Most Sinningia species are pollinated by bees or hummingbirds, and feature large, brightly colored flowers to attract their pollinators. S. brasiliensis is pollinated by bats, and S. tubiflora is pollinated by hawk moths. The flowers of S. tubiflora are white, but very fragrant.
S. speciosa is the most well known of the Sinningia species, and the most popular as a houseplant. Native to Brazil, the plant was first cultivated in 1817, when it was given the scientific name Gloxinia speciosa. Though Gloxinia and Sinningia are now considered two separate genera within the Gesnericeae family, with S. speciosa belonging to the latter, S. speciosa is still commonly called gloxinia or florist's gloxinia. Florist's gloxinia generally refers to hybrids of S. speciosa that differ significantly from the plant as it is found in nature. True Gloxinia species are distinguished from Sinningia in that they have rhizomes, or horizontal stems, rather than tubers.

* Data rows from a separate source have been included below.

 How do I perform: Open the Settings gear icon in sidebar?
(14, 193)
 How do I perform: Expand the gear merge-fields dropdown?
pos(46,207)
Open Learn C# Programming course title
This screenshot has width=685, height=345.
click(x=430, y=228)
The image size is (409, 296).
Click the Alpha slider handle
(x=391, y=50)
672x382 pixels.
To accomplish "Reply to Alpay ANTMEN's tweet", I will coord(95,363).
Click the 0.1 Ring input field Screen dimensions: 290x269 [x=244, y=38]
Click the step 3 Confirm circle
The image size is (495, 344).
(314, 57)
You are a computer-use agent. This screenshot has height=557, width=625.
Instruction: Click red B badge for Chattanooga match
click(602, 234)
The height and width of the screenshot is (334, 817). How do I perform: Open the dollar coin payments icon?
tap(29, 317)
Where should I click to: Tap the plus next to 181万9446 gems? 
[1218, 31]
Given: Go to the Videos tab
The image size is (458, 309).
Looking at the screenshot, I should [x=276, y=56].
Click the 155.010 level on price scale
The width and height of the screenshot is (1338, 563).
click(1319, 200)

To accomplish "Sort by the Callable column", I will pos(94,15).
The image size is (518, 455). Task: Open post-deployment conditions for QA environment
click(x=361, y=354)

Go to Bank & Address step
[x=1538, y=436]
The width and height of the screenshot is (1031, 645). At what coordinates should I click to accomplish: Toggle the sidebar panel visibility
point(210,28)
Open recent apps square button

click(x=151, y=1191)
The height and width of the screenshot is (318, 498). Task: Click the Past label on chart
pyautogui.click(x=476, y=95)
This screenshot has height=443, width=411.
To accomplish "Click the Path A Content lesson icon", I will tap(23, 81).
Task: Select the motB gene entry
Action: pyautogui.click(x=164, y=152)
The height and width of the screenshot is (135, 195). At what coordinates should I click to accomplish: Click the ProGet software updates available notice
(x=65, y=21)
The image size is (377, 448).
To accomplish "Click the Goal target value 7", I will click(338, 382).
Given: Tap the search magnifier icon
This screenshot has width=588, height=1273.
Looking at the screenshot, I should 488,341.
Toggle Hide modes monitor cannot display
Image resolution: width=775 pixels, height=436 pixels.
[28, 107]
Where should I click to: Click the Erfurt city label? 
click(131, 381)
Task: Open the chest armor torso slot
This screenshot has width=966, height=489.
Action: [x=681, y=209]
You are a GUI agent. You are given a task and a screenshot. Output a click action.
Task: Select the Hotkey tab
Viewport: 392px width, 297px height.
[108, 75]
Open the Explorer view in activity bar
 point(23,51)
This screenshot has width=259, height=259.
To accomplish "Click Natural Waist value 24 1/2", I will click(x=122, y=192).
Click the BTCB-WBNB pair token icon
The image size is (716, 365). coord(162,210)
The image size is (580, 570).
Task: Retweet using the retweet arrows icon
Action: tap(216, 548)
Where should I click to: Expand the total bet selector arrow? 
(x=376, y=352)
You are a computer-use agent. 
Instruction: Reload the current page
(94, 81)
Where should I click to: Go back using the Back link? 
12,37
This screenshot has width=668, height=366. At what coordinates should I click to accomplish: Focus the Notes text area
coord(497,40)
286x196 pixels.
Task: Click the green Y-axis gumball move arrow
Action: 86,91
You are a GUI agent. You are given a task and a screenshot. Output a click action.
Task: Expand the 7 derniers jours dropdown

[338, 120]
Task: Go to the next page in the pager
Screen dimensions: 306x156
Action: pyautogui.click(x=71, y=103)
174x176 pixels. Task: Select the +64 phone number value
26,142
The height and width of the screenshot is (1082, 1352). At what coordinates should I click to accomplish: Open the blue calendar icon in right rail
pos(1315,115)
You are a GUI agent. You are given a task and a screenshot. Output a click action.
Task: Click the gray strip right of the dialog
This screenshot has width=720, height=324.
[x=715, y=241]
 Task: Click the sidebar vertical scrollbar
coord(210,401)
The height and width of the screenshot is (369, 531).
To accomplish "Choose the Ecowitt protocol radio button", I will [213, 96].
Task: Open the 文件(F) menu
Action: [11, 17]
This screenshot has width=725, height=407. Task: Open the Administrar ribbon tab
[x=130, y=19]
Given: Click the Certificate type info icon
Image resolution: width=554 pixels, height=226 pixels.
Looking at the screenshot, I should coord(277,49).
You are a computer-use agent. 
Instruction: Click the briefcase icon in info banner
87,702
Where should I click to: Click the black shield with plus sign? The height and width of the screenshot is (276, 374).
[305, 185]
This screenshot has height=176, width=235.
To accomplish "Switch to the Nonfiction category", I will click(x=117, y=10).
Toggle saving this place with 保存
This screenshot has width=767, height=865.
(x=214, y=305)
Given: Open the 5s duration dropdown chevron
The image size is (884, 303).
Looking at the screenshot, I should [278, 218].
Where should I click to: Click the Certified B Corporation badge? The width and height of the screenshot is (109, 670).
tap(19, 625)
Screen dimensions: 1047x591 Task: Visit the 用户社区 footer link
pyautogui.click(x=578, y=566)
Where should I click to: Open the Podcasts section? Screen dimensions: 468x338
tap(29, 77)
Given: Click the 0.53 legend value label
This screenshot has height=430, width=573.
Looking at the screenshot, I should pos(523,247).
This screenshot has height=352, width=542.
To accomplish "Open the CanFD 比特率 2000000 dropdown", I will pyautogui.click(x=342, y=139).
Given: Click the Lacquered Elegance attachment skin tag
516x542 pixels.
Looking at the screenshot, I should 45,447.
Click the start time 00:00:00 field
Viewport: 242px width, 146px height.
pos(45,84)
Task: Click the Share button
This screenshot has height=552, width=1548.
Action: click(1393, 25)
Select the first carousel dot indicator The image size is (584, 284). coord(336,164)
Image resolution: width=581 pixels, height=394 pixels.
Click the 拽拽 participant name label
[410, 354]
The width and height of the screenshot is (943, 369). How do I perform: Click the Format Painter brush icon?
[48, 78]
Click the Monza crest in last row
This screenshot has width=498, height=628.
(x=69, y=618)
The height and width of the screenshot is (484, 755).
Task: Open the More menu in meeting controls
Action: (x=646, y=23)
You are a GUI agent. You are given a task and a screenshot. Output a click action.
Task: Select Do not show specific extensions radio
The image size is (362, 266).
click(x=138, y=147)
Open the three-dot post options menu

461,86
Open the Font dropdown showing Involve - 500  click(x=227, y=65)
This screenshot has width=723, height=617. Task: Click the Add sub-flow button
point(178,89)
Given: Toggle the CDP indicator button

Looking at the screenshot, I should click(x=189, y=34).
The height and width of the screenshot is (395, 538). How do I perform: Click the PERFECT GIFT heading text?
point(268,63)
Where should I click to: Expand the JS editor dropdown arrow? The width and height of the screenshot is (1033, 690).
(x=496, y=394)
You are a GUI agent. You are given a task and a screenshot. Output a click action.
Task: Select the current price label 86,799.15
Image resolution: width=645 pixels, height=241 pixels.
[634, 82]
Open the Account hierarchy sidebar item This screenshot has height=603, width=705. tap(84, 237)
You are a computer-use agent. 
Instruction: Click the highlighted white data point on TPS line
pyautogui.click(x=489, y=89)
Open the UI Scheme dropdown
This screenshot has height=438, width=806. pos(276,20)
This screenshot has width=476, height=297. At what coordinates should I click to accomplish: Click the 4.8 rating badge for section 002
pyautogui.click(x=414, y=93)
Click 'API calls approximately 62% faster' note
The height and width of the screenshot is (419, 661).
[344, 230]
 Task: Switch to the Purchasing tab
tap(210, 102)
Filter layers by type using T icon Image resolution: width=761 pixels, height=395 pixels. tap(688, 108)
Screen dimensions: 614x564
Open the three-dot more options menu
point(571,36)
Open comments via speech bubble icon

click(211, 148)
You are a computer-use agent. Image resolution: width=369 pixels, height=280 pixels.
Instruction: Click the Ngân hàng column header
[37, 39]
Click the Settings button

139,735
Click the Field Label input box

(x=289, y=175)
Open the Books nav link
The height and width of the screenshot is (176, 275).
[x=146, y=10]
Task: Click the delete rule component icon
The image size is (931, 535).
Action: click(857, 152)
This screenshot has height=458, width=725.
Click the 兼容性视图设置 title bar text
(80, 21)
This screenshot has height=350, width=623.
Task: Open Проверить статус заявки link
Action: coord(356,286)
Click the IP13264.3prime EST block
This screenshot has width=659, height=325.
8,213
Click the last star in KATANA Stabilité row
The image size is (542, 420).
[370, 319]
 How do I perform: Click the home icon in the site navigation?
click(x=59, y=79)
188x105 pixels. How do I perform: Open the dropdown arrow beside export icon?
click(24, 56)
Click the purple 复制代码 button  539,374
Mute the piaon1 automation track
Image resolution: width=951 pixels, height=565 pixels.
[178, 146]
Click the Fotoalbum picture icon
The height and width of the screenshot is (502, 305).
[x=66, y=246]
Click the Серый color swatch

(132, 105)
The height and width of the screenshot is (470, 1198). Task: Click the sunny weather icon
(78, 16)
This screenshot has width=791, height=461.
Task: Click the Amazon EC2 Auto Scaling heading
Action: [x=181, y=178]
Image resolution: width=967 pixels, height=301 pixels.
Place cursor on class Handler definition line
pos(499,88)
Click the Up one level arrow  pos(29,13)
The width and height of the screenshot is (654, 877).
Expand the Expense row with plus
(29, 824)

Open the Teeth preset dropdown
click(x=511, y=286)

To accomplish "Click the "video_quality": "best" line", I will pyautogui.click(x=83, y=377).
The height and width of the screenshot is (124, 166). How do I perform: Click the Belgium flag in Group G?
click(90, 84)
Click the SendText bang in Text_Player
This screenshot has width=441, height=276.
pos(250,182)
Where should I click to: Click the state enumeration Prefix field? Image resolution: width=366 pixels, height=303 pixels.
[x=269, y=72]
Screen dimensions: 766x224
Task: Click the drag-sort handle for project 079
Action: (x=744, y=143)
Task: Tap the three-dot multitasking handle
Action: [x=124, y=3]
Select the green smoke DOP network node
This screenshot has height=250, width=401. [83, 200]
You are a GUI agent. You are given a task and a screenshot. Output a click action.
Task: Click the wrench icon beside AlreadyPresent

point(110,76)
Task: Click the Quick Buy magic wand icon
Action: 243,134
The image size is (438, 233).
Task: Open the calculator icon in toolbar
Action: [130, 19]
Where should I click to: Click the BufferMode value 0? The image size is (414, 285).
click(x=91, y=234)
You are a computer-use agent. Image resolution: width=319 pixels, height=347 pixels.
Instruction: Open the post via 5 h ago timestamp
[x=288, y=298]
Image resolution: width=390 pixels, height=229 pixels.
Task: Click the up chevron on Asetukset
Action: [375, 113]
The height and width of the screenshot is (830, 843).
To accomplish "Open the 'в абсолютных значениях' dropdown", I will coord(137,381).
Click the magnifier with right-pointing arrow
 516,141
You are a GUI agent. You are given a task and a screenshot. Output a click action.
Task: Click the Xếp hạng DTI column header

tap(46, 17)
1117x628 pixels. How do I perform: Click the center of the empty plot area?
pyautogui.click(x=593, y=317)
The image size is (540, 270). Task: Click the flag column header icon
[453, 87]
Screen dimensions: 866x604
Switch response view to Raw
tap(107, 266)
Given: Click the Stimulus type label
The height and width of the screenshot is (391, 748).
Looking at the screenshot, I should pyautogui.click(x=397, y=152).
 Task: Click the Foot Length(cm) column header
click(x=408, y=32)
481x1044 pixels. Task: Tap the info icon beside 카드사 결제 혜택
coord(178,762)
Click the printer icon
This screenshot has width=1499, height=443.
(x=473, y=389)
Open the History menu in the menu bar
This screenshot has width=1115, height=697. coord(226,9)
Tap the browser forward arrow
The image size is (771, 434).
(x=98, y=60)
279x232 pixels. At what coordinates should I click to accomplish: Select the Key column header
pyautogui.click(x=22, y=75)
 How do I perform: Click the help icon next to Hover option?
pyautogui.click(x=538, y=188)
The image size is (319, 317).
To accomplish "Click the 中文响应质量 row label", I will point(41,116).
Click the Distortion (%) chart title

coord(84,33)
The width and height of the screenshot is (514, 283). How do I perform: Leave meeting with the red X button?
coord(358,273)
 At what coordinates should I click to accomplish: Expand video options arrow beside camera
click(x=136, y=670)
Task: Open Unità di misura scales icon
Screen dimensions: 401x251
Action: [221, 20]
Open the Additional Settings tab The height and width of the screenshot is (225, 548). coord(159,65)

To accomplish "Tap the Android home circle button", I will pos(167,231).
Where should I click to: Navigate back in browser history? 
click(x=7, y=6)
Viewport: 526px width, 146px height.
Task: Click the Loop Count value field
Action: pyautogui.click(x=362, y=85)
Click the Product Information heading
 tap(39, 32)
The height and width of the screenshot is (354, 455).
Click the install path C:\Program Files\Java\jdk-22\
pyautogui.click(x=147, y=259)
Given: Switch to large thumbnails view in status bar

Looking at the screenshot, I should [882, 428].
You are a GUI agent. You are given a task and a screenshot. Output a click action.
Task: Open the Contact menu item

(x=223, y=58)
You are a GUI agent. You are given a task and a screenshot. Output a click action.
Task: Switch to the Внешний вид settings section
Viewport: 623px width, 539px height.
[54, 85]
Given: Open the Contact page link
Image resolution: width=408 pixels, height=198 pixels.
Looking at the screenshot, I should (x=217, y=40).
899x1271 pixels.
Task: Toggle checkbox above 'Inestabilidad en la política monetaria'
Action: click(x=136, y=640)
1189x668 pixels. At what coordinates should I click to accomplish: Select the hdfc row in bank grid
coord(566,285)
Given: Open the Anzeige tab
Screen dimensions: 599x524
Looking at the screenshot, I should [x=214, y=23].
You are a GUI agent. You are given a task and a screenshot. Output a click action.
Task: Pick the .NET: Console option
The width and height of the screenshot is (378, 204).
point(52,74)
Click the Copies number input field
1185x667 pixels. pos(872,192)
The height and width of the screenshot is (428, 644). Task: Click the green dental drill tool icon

There is great variety within the Sinningias. Many of the very tiny S. pusilla plants could fit inside an S. speciosa flower. Flowers can be nearly any color, and some species produce velvety flowers. Flowers can even be spotted or patterned. Some species, often cultivated by cactus and succulent enthusiasts, have very developed tubers.
Sinningias usually have periods of dormancy followed by periods of growth, but some cultivars have been designed to flower almost perpetually. It is also possible for a plant to fail to come out of dormancy. These plants should be grown in evenly moist soil with good drainage. An overly dry soil can prematurely induce a dormant period, while overly moist soil can cause the tuber to rot.
Regular light fertilization is best for most plants, though different cultivars have specific requirements. Many S. speciosa varieties require bright light and can be grown under fluorescent lights or in a greenhouse. Some cultivars grow well as outdoor plants, but many do not tolerate direct sunlight. Some plants are best grown in enclosures to ensure high humidity.